+++ DATA PROVIDED +++

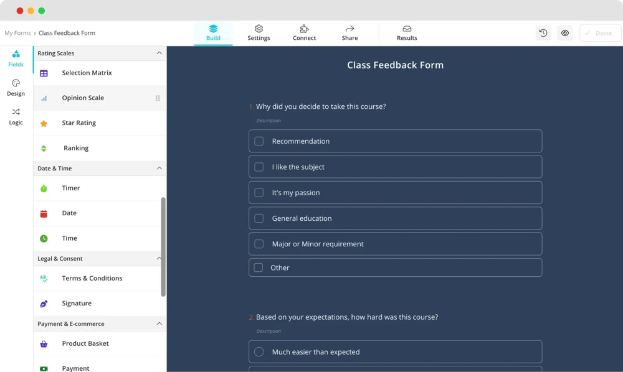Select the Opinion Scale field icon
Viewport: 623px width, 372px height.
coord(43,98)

+++
+++ DATA PROVIDED +++

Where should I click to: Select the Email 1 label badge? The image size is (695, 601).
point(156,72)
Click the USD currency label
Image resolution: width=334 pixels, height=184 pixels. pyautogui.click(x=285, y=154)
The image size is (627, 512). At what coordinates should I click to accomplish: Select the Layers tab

+++
+++ DATA PROVIDED +++

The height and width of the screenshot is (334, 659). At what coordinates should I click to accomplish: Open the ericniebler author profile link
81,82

+++

TASK STATEMENT:
Working from the data above, extract solely the lines from the one containing "Where should I" through the one containing "The image size is (627, 512).", exactly as they appear, both included.

YOUR SOLUTION:
Where should I click to: Select the Email 1 label badge? The image size is (695, 601).
point(156,72)
Click the USD currency label
Image resolution: width=334 pixels, height=184 pixels. pyautogui.click(x=285, y=154)
The image size is (627, 512). At what coordinates should I click to accomplish: Select the Layers tab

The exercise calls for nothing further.